France | France, Cour administrative d'appel de Paris, 2ème chambre, 13 mai 2020, 19PA00373


Vu la procédure suivante :

Procédure contentieuse antérieure :

La société d'exploitation Style Hôtel a demandé au Tribunal administratif de Paris de la décharger, en droits et pénalités, des rappels de taxe sur la valeur ajoutée auxquels elle a été assujettie au titre de la période comprise entre le 1er juillet 2013 et le 30 juin 2014.

Par un jugement n° 1718594/1-3 du 5 décembre 2018, le Tribunal administratif de Paris a substitué les pénalités de 40 % aux pénalités de 80 % pour manoeuvres frauduleuses appliquées aux impositions litigieuses et rejet

le surplus des demandes de la société.

Procédure devant la Cour :

Par une requête et...

Vu la procédure suivante :

Procédure contentieuse antérieure :

La société d'exploitation Style Hôtel a demandé au Tribunal administratif de Paris de la décharger, en droits et pénalités, des rappels de taxe sur la valeur ajoutée auxquels elle a été assujettie au titre de la période comprise entre le 1er juillet 2013 et le 30 juin 2014.

Par un jugement n° 1718594/1-3 du 5 décembre 2018, le Tribunal administratif de Paris a substitué les pénalités de 40 % aux pénalités de 80 % pour manoeuvres frauduleuses appliquées aux impositions litigieuses et rejeté le surplus des demandes de la société.

Procédure devant la Cour :

Par une requête et un mémoire enregistrés les 22 janvier 2019 et 18 février 2020, la société d'exploitation Style Hôtel, représentée par Me B... A..., demande à la Cour :

1°) d'annuler ce jugement n° 1718594/1-3 du 5 décembre 2018 du Tribunal administratif de Paris en tant qu'il lui est défavorable ;

2°) de prononcer la décharge des impositions et pénalités laissées à sa charge;

3°) de mettre à la charge de l'Etat la somme de 3 500 euros sur le fondement de l'article L. 761-1 du code de justice administrative.

Elle soutient que :

- le motif retenu par le tribunal pour écarter le moyen tiré de l'irrégularité de la procédure d'imposition à défaut pour l'administration d'avoir donné suite à sa demande de rencontre avec l'interlocuteur départemental manque de base légale, dès lors que la charte des droits et obligations du contribuable n'exige pas que cette demande précise la période concernée ;

- la procédure d'imposition était irrégulière dès lors qu'elle a été privée de la possibilité de rencontrer l'interlocuteur départemental, malgré sa demande ; le tribunal a dénaturé les faits de l'espèce en qualifiant le réceptionniste de gérant alors que l'intéressé n'était pas gérant de droit mais avait seulement été chargé de la gestion courante de l'hôtel ;

- l'activité de location de chambres à des prostituées était étrangère à son activité habituelle et exercée exclusivement par le réceptionniste qui en était l'instigateur et percevait seul les revenus ; les sommes provenant de cette activité doivent être regardées comme provenant d'une activité occulte d'entremise que le réceptionniste a exercée pour son propre compte en dehors de ses fonctions salariées, et ont d'ailleurs été imposées à son nom à titre de revenus réputés distribués ; dès lors, la société ne peut être assujettie à la taxe sur la valeur ajoutée à raison de cette activité ;

- à titre subsidiaire, la méthode de reconstitution du chiffre d'affaires est excessivement sommaire et radicalement viciée à défaut de prendre en compte les semaines de vacances des prostituées ainsi que les variations de l'activité de proxénétisme au cours de l'année.

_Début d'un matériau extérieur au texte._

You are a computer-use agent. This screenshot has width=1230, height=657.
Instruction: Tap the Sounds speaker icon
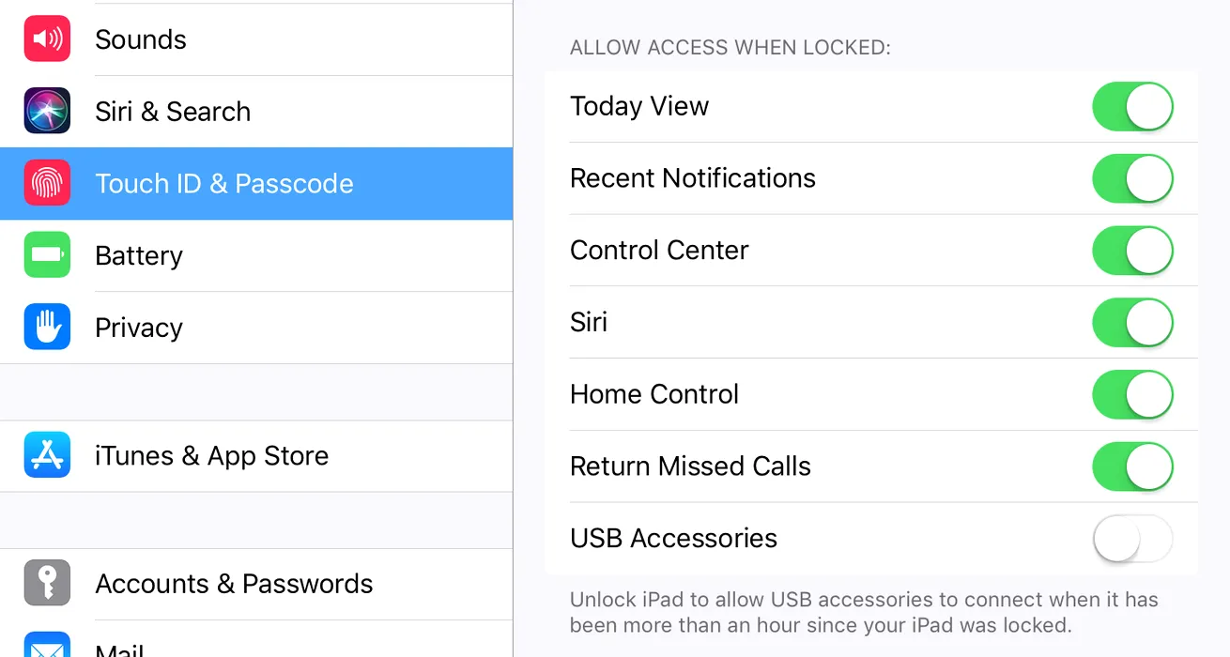47,39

Par un mémoire en défense enregistré le 22 juillet 2019, le ministre de l'action et des comptes publics conclut au rejet de la requête.

Il soutient que les moyens invoqués par la société d'exploitation Style Hôtel ne sont pas fondés.

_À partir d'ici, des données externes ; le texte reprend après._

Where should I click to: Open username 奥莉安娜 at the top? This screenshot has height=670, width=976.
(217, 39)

Par une ordonnance du 7 février 2020, la clôture d'instruction a été fixée au 24 février 2020.

Vu les autres pièces du dossier.

Vu :

- le code général des impôts ;

- le livre des procédures fiscales ;

- le code de justice administrative ;

- l'ordonnance n° 2020-305 du 25 mars 2020 portant adaptation des règles applicables devant les juridictions de l'ordre administratif.

Les parties ont été régulièrement averties du jour de l'audience.

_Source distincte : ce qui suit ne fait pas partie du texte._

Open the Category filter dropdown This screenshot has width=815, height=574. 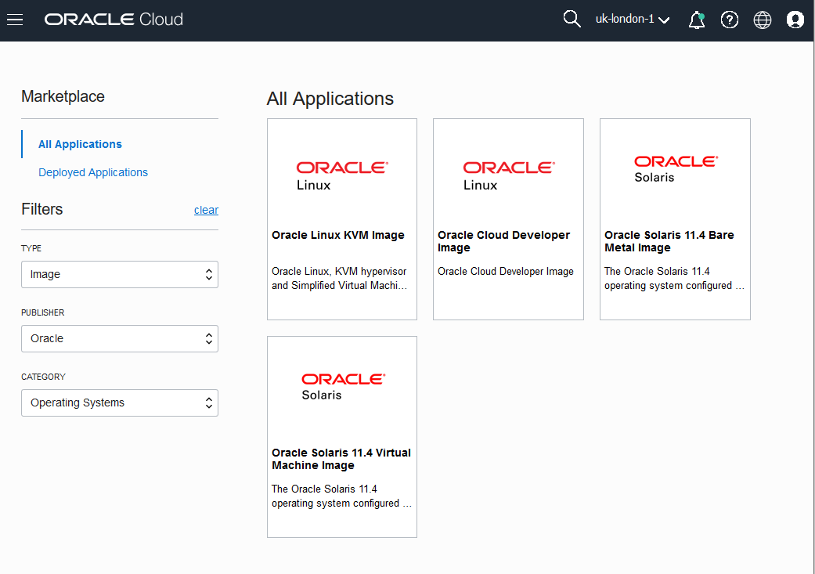[x=120, y=403]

Ont été entendus au cours de l'audience publique :

- le rapport de Mme C...,

- et les conclusions de Mme Jimenez, rapporteur public.

Considérant ce qui suit :

1. La société d'exploitation Style Hôtel, qui exerce une activité hôtelière, a fait l'objet d'une vérification de comptabilité pour la période comprise entre le 1er juillet 2013 et le 30 juin 2014. Après avoir écarté la comptabilité comme non probante, le service a procédé à la reconstitution de son chiffre d'affaires, laquelle a donné lieu, selon la procédure de rectification contradictoire, à des rappels de taxe sur la valeur ajoutée assortis de pénalités. La société d'exploitation Style Hôtel relève appel du jugement n° 1718594/1-3 du 5 décembre 2018 du Tribunal administratif de Paris en tant qu'il lui est défavorable.

Sur la régularité de la procédure d'imposition :

2. Aux termes de l'article L. 10 du livre des procédures fiscales : " (...). / Avant l'engagement d'une des vérifications prévues aux articles L. 12 et L. 13, l'administration des impôts remet au contribuable la charte des droits et obligations du contribuable vérifié ; les dispositions contenues dans la charte sont opposables à l'administration ". Le paragraphe 5 du chapitre III de cette charte indique que " si le vérificateur a maintenu totalement ou partiellement les redressements envisagées, des éclaircissements supplémentaires peuvent vous être fournis si nécessaire par l'inspecteur divisionnaire ou principal ", et que " si après ces contacts des divergences importantes subsistent, vous pouvez faire appel à l'interlocuteur départemental qui est un fonctionnaire de rang élevé spécialement désigné par le directeur dont dépend le vérificateur ". Ces dispositions assurent au contribuable qui en fait la demande la garantie substantielle de pouvoir obtenir, avant la clôture de la procédure de redressement, un débat avec le supérieur hiérarchique du vérificateur puis avec l'interlocuteur départemental dans les conditions qu'elles précisent. La mise en oeuvre de cette garantie doit être demandée par le contribuable avant la décision d'imposition, c'est-à-dire la date de mise en recouvrement d'une imposition supplémentaire résultant des opérations de contrôle entrant dans le champ de la charte des droits et obligations du contribuable vérifié.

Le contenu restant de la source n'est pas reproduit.